### Assignment
Pictures are to be left out, and only the lines from the one containing "You are a GUI" through the last line of the data are to be returned exactly.

### Provided records
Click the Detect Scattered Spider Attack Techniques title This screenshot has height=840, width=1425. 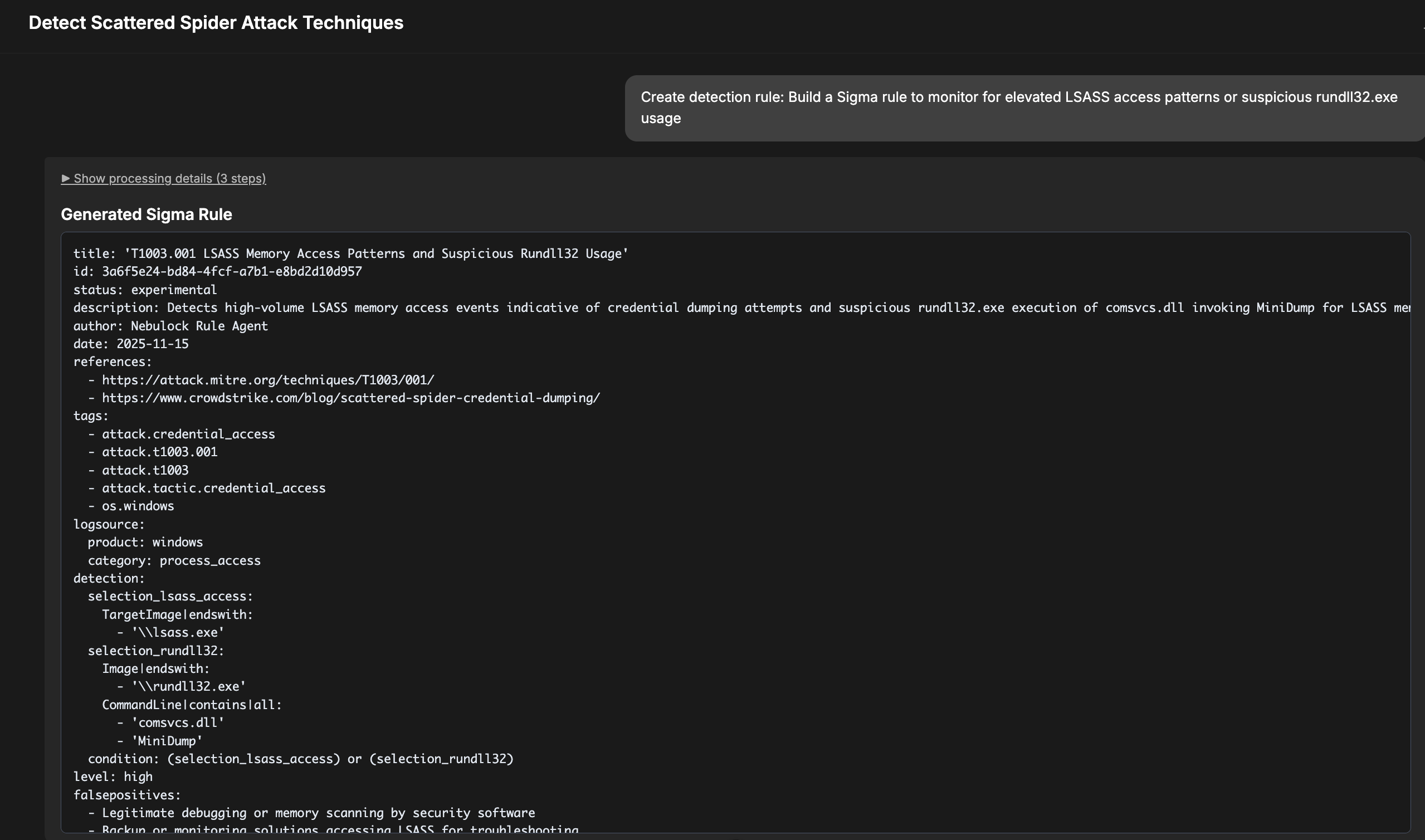216,23
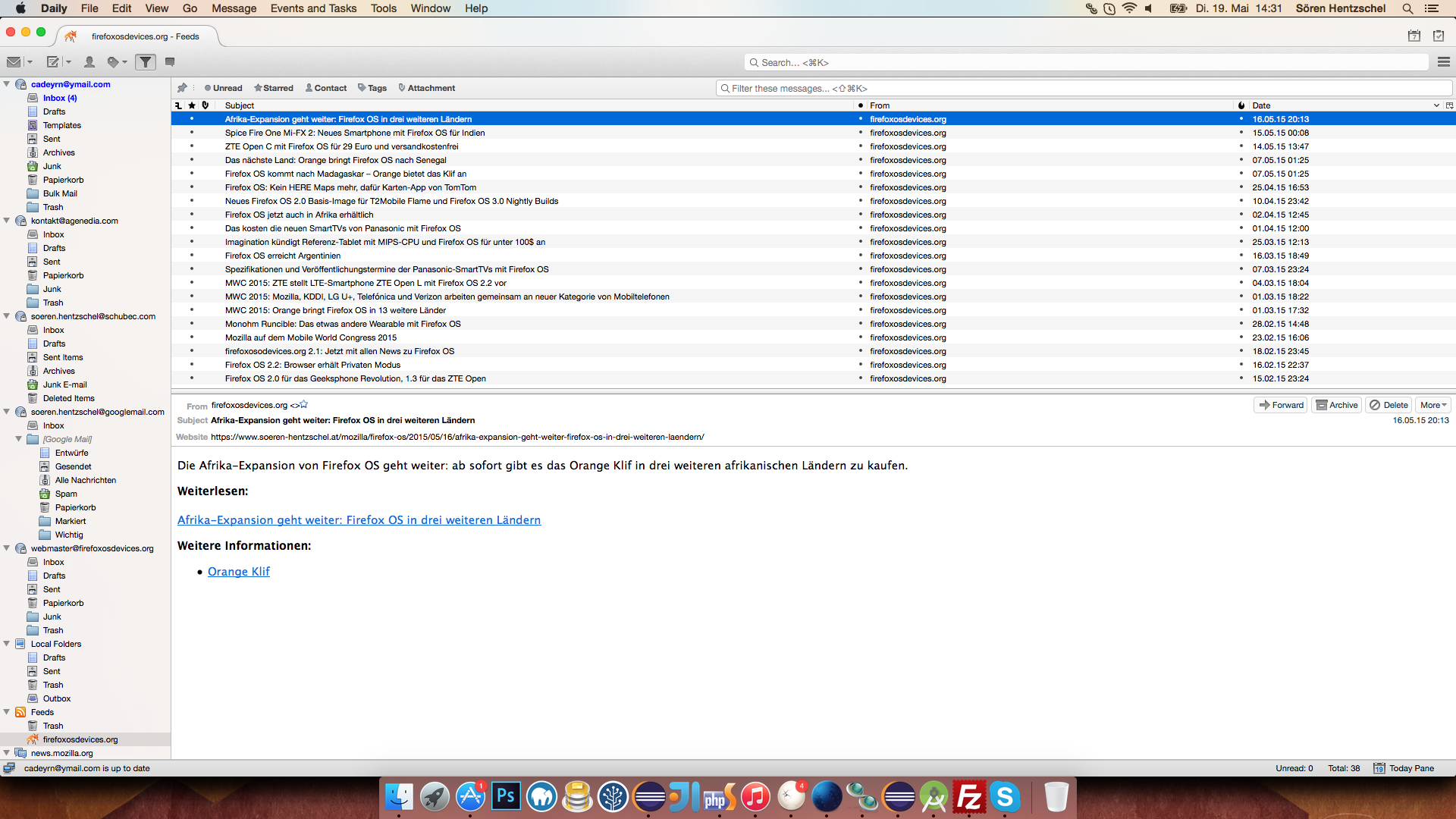Screen dimensions: 1456x819
Task: Open the More dropdown in message header
Action: [x=1433, y=405]
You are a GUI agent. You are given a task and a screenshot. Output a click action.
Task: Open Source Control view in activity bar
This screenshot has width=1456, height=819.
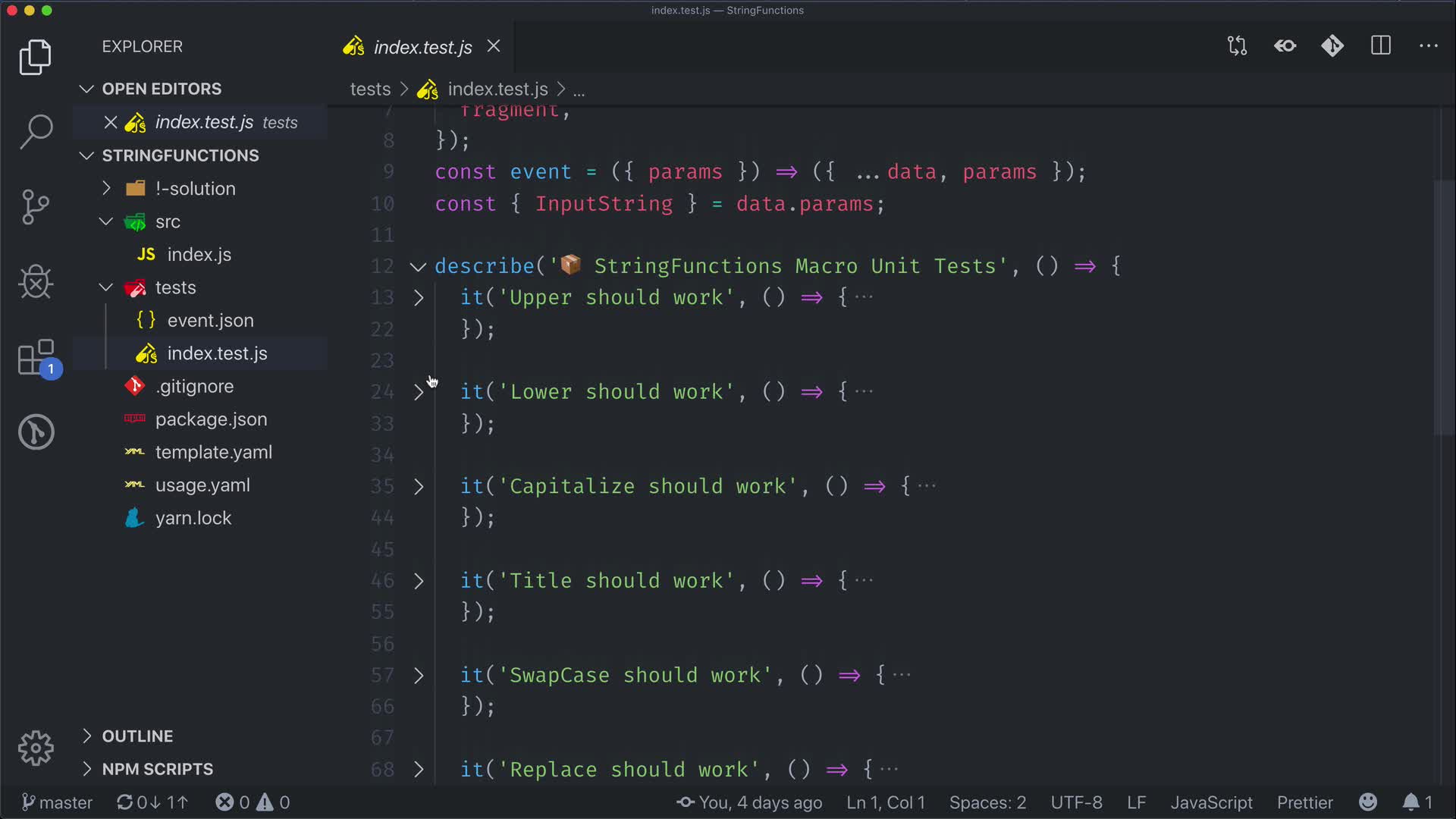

### Result below
You are a GUI agent. You are given a task and a screenshot. Output a click action.
Task: Open Source Control view in activity bar
This screenshot has width=1456, height=819.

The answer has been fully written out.